KEVZARA (sarilumab)

Self-Administration – subcutaneous (SC) injection

 

Indication for Prior Authorization:

 

Rheumatoid Arthritis (RA): Indicated for treatment of adult patients with moderately to severely active rheumatoid arthritis (RA) who have had an inadequate response or intolerance to one or more disease-modifying antirheumatic drugs (DMARDs).
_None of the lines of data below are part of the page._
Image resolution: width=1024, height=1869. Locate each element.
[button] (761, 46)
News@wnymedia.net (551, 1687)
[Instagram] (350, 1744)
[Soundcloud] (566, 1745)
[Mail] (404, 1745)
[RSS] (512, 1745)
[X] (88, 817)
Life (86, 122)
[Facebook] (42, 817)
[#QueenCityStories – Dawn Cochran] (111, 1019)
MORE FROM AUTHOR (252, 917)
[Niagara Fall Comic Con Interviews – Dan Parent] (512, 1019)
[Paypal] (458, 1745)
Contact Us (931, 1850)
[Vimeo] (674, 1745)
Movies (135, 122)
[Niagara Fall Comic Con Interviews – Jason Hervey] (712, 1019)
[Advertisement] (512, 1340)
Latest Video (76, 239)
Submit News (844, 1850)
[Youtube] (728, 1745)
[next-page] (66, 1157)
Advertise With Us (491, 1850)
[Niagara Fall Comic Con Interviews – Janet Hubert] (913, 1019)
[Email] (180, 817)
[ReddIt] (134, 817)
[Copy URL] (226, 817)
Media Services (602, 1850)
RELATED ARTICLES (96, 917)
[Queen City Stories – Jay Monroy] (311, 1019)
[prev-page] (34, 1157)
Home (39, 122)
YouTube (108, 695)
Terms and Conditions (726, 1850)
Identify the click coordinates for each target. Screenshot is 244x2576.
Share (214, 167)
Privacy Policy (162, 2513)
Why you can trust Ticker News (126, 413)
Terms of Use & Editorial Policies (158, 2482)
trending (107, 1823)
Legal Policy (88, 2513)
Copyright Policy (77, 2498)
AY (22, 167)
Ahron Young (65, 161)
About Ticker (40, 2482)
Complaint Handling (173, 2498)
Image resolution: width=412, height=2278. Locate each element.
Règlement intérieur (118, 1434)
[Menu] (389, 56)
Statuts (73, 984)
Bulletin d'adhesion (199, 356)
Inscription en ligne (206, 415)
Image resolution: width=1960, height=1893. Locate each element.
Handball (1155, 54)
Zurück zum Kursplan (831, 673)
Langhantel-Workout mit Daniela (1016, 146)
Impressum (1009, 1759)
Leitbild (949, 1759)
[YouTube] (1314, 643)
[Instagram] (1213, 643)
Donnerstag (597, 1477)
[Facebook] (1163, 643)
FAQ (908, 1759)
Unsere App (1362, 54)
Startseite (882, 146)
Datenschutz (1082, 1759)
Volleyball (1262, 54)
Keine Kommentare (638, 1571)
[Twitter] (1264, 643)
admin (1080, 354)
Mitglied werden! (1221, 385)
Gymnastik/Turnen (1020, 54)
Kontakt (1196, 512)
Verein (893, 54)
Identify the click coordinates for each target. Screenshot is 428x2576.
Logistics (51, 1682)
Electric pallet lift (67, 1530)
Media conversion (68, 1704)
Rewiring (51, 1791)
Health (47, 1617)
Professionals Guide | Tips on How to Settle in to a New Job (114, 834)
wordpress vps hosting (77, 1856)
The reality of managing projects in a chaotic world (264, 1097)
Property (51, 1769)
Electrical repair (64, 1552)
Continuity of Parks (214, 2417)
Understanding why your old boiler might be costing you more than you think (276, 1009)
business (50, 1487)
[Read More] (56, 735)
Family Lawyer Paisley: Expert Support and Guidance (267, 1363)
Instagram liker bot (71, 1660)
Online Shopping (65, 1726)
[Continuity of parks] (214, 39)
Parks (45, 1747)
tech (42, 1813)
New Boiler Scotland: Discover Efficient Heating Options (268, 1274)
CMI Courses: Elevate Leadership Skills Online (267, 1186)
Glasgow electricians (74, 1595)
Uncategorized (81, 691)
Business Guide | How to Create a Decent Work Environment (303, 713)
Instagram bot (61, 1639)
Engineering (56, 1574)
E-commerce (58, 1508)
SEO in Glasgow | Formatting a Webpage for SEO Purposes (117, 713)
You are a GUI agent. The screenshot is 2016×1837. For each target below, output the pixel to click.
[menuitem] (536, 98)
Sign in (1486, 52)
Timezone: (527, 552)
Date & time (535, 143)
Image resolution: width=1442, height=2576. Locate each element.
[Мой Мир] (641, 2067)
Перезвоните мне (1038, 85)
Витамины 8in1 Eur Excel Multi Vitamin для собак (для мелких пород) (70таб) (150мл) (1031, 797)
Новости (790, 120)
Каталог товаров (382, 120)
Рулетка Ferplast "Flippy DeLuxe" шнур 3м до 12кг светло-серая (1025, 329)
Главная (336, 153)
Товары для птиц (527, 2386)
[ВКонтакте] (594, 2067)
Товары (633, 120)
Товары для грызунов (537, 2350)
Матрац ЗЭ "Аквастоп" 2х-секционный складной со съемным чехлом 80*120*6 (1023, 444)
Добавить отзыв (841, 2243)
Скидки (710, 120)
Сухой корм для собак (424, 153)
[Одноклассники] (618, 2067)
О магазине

Polymyalgia Rheumatica (PMR): Indicated for treatment of adult patients with polymyalgia rheumatica who have had an inadequate response to corticosteroids or who cannot tolerate corticosteroid taper.

 

Coverage Criteria:

 

For diagnosis of Rheumatoid Arthritis (RA):

  • Documented diagnosis of moderately to severely active RA; AND
  • Prescribed by or in consultation with a rheumatologist; AND
  • Minimum duration of a 3-month trial and failure, contraindication, or intolerance to one of the following conventional therapies at maximally tolerated doses: 
    • methotrexate 
    • leflunomide 
    • sulfasalazine
    • hydroxychloroquine; AND
  • One of the following:
    • Both of the following:
      • Trial and failure, contraindication, or intolerance to TWO of the following, or attestation demonstrating a trial may be inappropriate*:
        • Cimzia (certolizumab pegol) 
        • Enbrel (etanercept) 
        • Humira (adalimumab), Amjevita, Cyltezo, Hyrimoz (Sandoz manufacturer), or Brand Adalimumab-adaz  
        • Rinvoq (upadacitinib) 
        • Simponi (golimumab) 
        • Xeljanz/XR (tofacitinib/ER) 
      • Trial and failure, contraindication, or intolerance to BOTH of the following:
        • Actemra (tocilizumab)
        • Orencia (abatacept)
    • For continuation of prior Kevzara therapy, defined as no more than a 45-day gap in therapy.

*Includes attestation that a total of two TNF inhibitors have already been tried in the past, and the patient should not be made to try a third TNF inhibitor.

 

For diagnosis of Polymyalgia Rheumatica (PMR):

  • Documented diagnosis of PMR; AND 
  • Prescribed by or in consultation with a rheumatologist; AND
  • One of the following:
    • Patient has had an inadequate response to corticosteroids (e.g., prednisone)
    • Patient cannot tolerate tapering of corticosteroids (e.g., prednisone)

 

Reauthorization Criteria:

 

For diagnosis of RA:

  • Documentation of positive clinical response to therapy as evidenced by at least one of the following:
    • Reduction in the total active (swollen and tender) joint count from baseline 
    • Improvement in symptoms (e.g., pain, stiffness, inflammation) from baseline 

 

For diagnosis of PMR:

  • Documentation of positive clinical response to therapy as evidenced by at least one of the following:
    • Improvement in symptoms (e.g., pain, stiffness) or lab values (e.g., C-reactive protein) from baseline
    • Reduced need for corticosteroids (e.g., prednisone)

 

Dosing:

 

RA, PMR (adults): 

  • 200 mg once every two weeks, administered as a subcutaneous injection. 

 

Coverage Duration:

 

RA, PMR:

  • Initial: 1 year
  • Reauthorization: 1 year

 

Authorization is not covered for the following:

The use of this drug for indications not listed in this policy does not meet the coverage criteria established by the Western Health Advantage (WHA) Pharmacy and Therapeutics (P&T) Committee.

 

Additional Information:
  • Evaluate patients for tuberculosis (TB) infection prior to initiating treatment with Kevzara.

 

Policy Updates:
  • 02/18/2020 – Criteria reviewed.
  • 01/01/2023 – Update prerequisite drugs for RA; remove TB requirements; add reauthorization criteria; update coverage duration of initial authorization.
  • 09/01/2023 - Addition of Amjevita, Cyltezo, Hyrimoz, and brand Adalimumab-adaz as preferred options for RA. Addition of PMR criteria. (P&T 08/15/2023)
  • 11/14/2023 – Update Hyrimoz preferred agent to Sandoz manufacturer only.

 

References:
  1. Kevzara prescribing information. Sanofi-Aventis U.S. LLC. Bridgewater, NJ. April 2018. 
  2. Singh JA, Saag KG, Bridges SL Jr, et al. 2015 American College of Rheumatology Guideline for the Treatment of Rheumatoid Arthritis. Arthritis Care Res. 2015;68(1):1-25. 
  3. Fraenkel L, Bathon JM, England BR, et al. 2021 American College of Rheumatology guideline for the treatment of rheumatoid arthritis. 2021;73(7):924-939.
  4. Dejaco C, Singh YP, Perel P, et al. 2015 recommendations for the management of polymyalgia rheumatica: a European League Against Rheumatism/American College of Rheumatology collaborative initiative. 2015;74(10):1799-807.